Prompt: Write out every line of the data below as a JSON list of strings, one string per line, skipping blank lines and leaving out the pictures.

**** Data extract ****

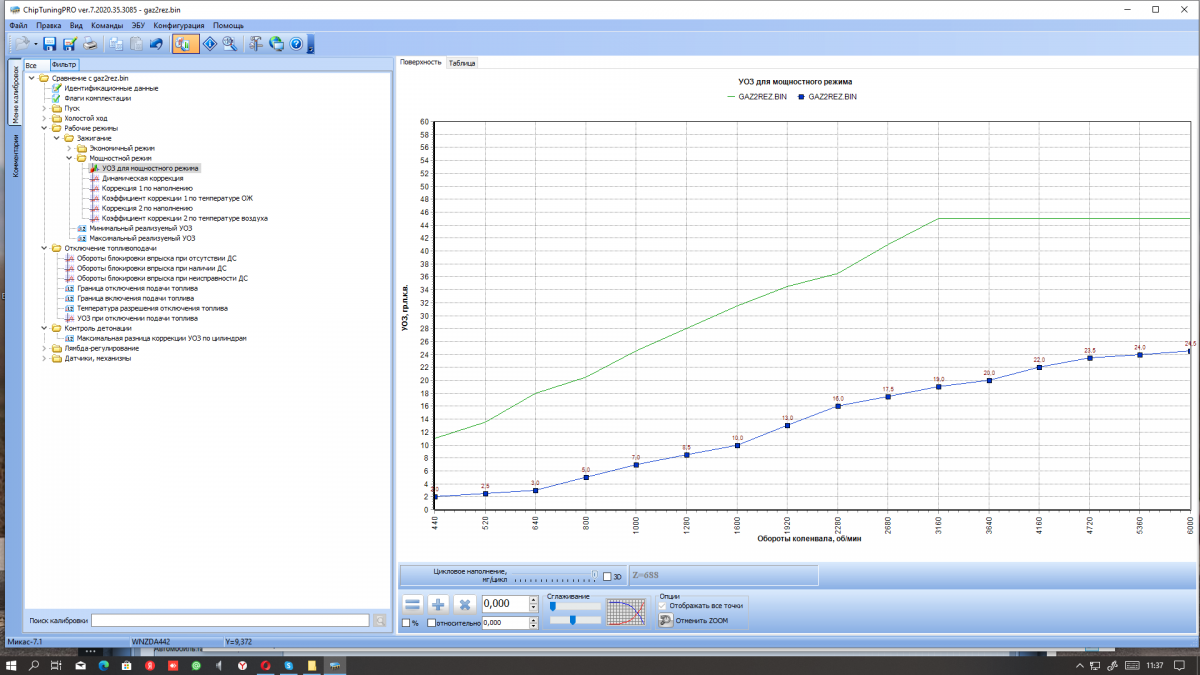
Task: Click the Save floppy disk toolbar icon
Action: click(x=49, y=44)
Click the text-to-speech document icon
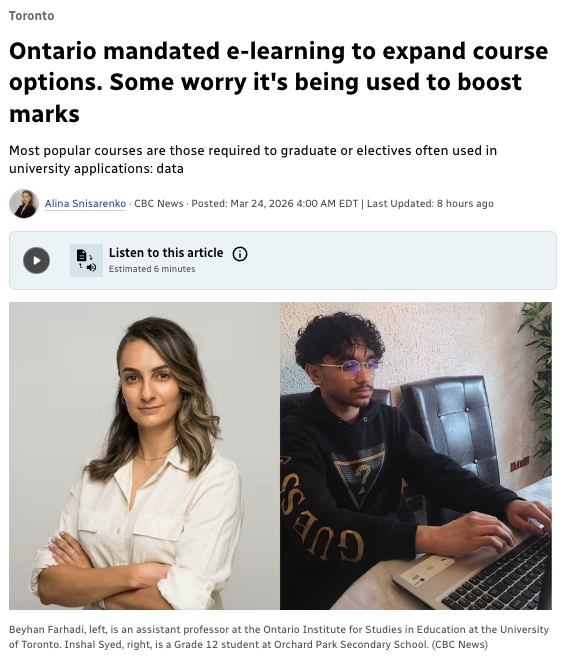Viewport: 565px width, 660px height. point(86,261)
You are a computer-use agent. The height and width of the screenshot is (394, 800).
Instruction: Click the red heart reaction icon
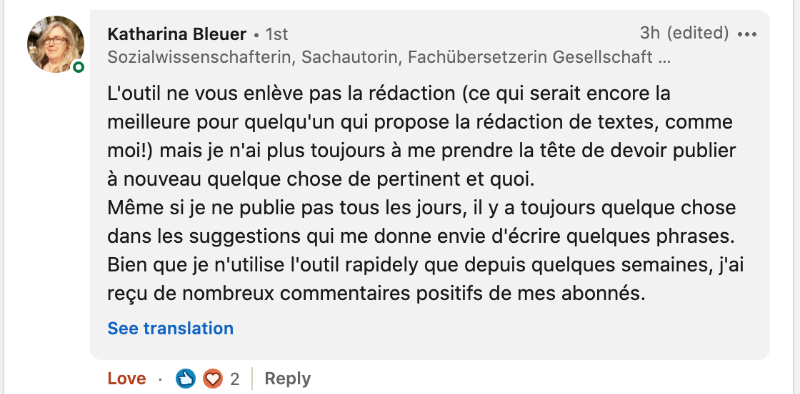click(x=212, y=378)
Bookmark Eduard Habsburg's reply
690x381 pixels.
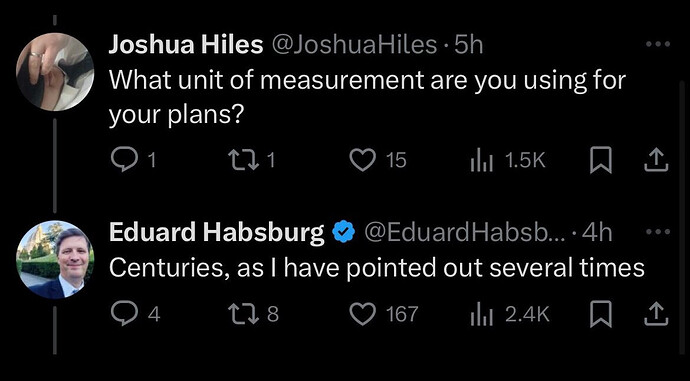[601, 314]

****

Reply:
[
  "Task: Click the Save floppy disk toolbar icon",
  "Action: click(x=49, y=44)",
  "Click the text-to-speech document icon",
  "Viewport: 565px width, 660px height. point(86,261)",
  "You are a computer-use agent. The height and width of the screenshot is (394, 800).",
  "Instruction: Click the red heart reaction icon",
  "click(x=212, y=378)",
  "Bookmark Eduard Habsburg's reply",
  "690x381 pixels.",
  "[601, 314]"
]